Information given:
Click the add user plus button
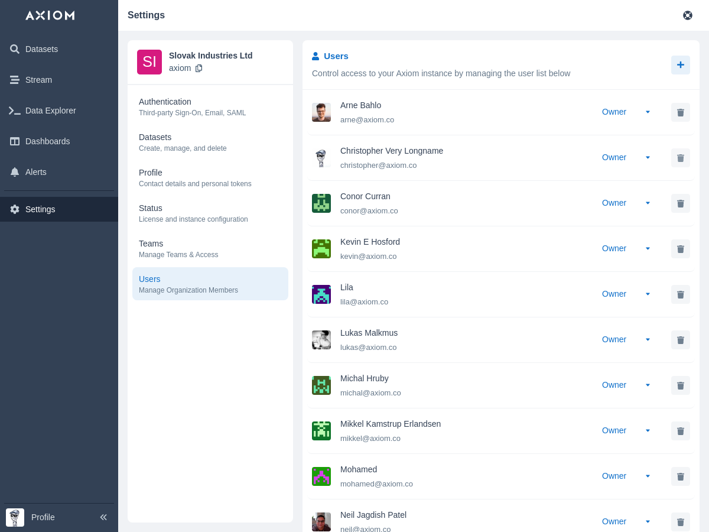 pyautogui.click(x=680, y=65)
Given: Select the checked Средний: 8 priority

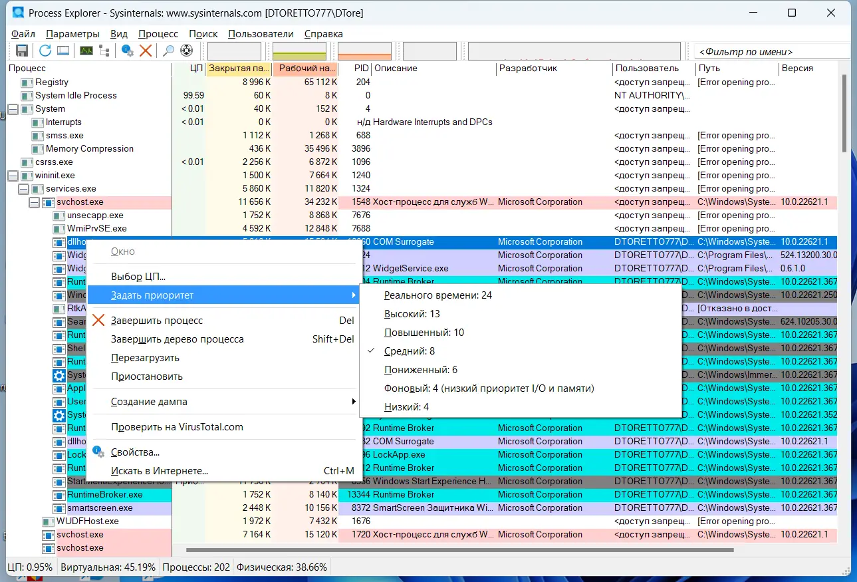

* * *

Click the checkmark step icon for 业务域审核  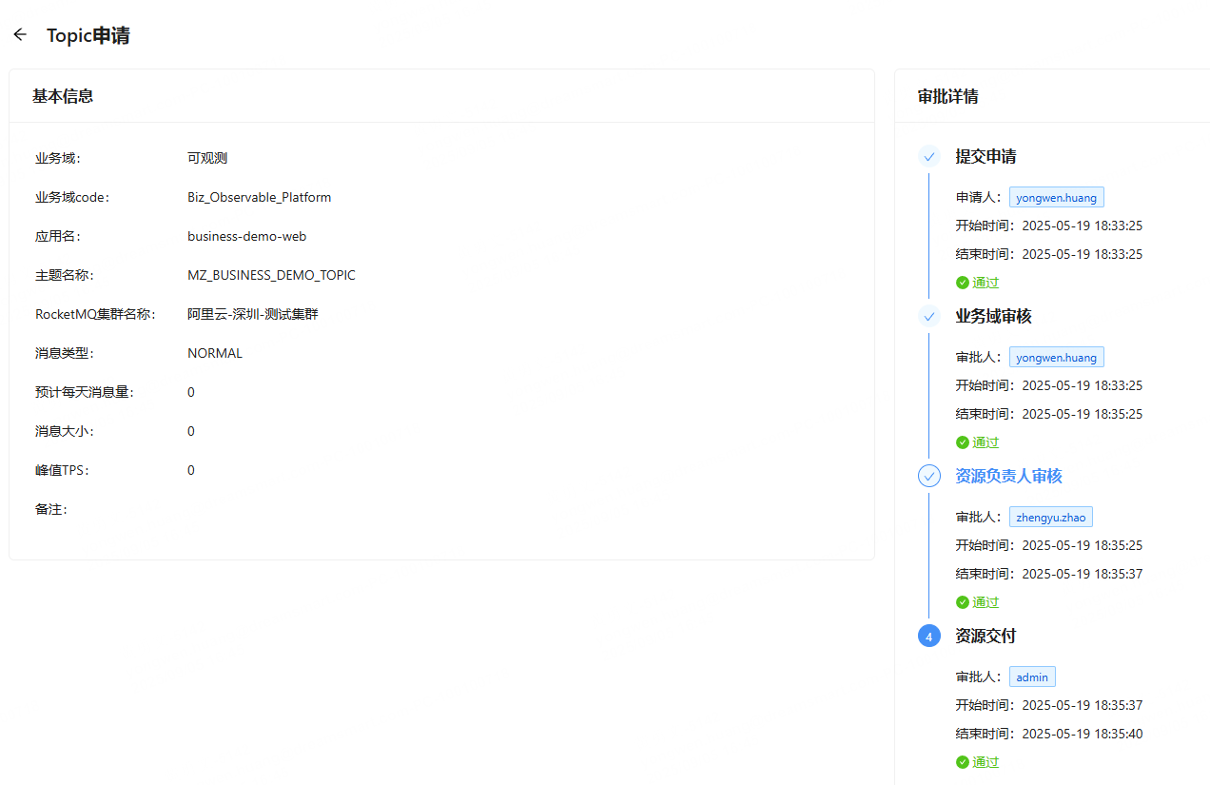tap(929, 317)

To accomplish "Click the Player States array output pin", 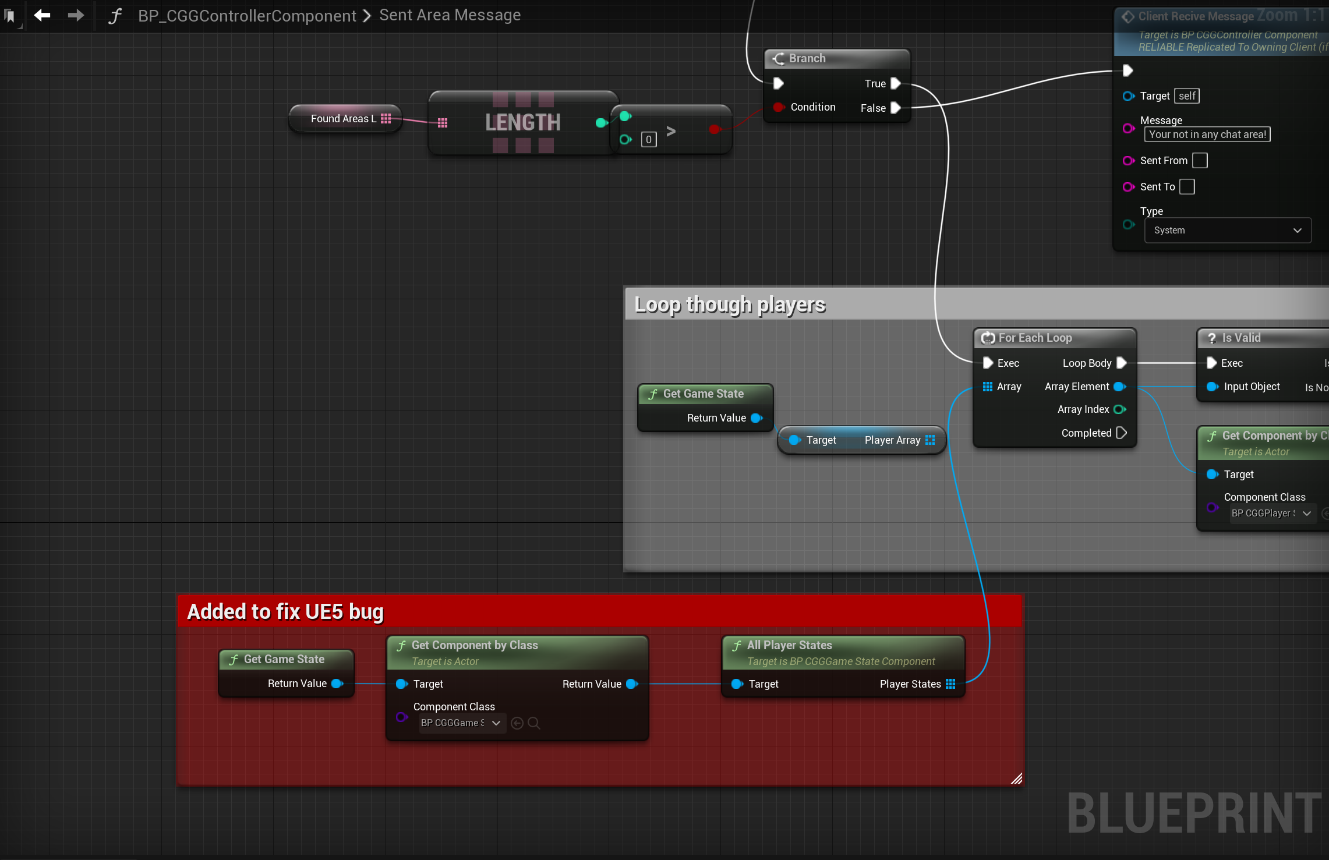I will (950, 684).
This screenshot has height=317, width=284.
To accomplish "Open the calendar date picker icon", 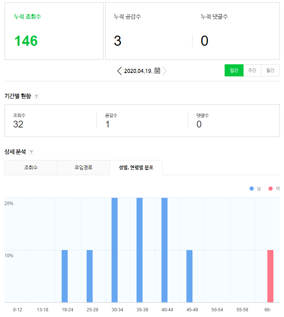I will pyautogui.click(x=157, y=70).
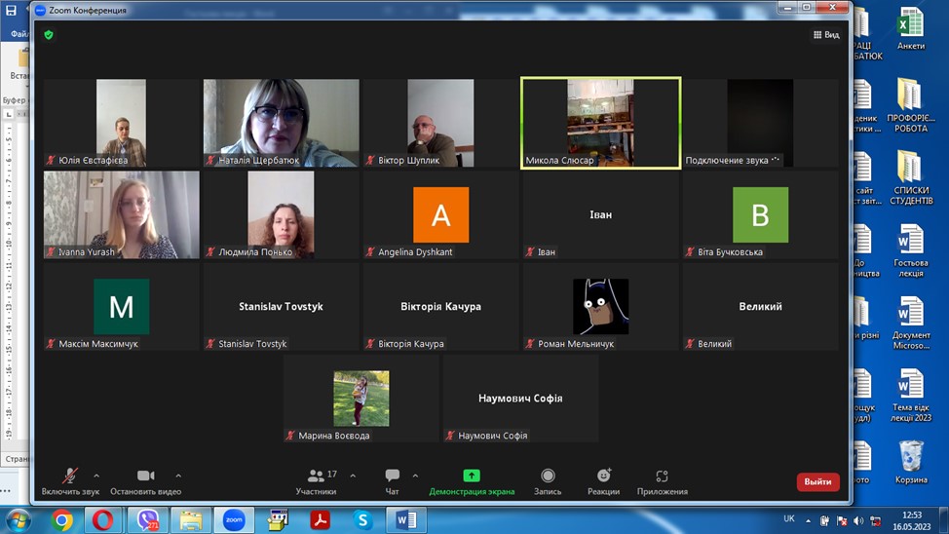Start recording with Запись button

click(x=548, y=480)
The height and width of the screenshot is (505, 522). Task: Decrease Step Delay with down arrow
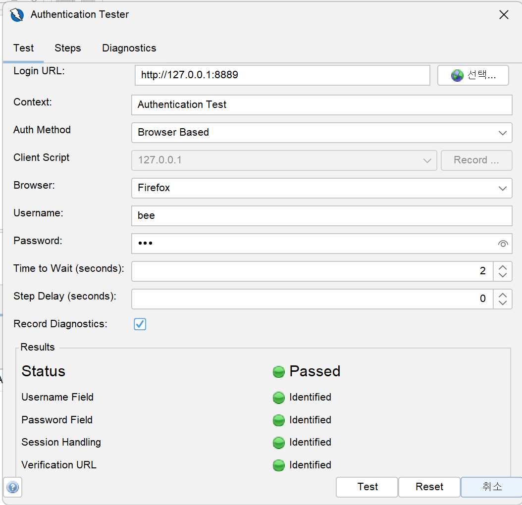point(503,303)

---

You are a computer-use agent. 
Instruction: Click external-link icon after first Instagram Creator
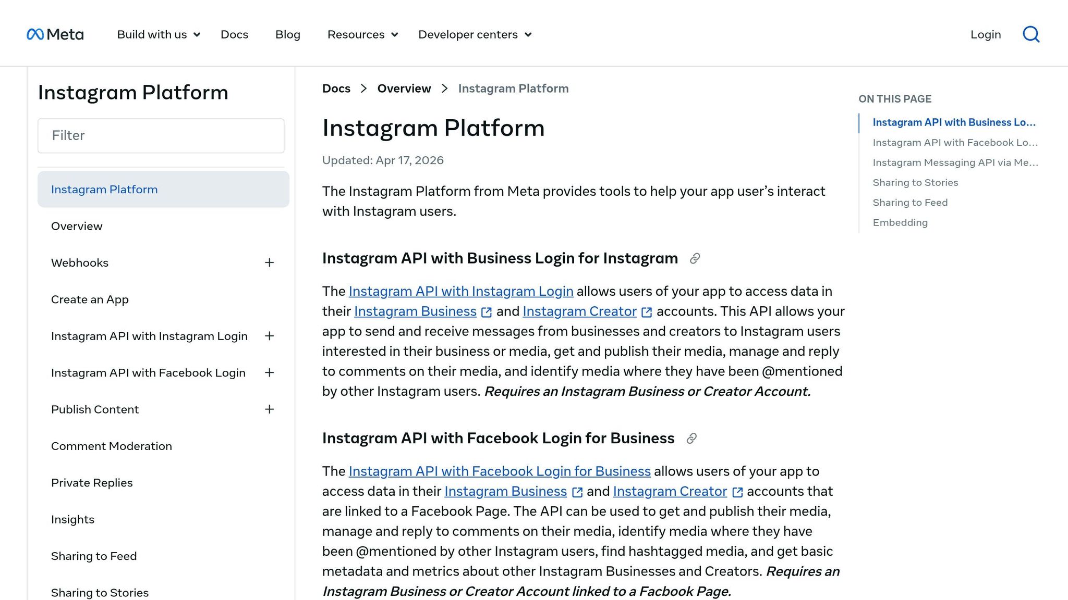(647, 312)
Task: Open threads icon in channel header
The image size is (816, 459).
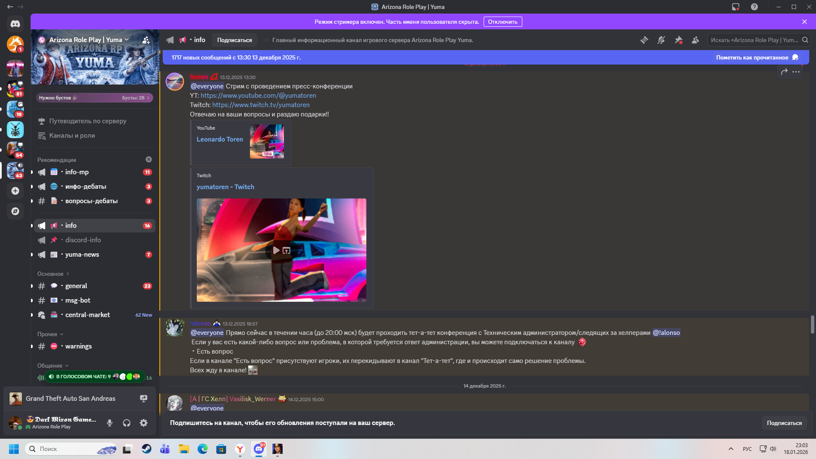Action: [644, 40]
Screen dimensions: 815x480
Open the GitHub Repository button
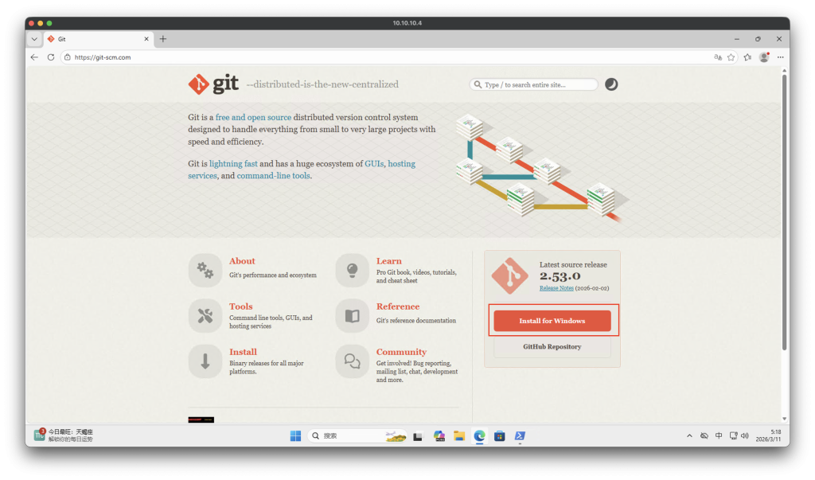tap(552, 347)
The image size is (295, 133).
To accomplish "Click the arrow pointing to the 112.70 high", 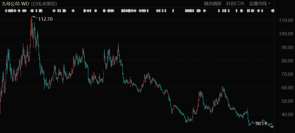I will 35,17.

Task brief: Copy the listing lines word for word, from the line containing "Click the add user plus button" through the line containing "Given: Select the checked Средний: 8 priority", inclusive. Leave the pictures out of your answer.

Exercise answer:
Click the add user plus button
 pyautogui.click(x=680, y=65)
Given: Select the checked Средний: 8 priority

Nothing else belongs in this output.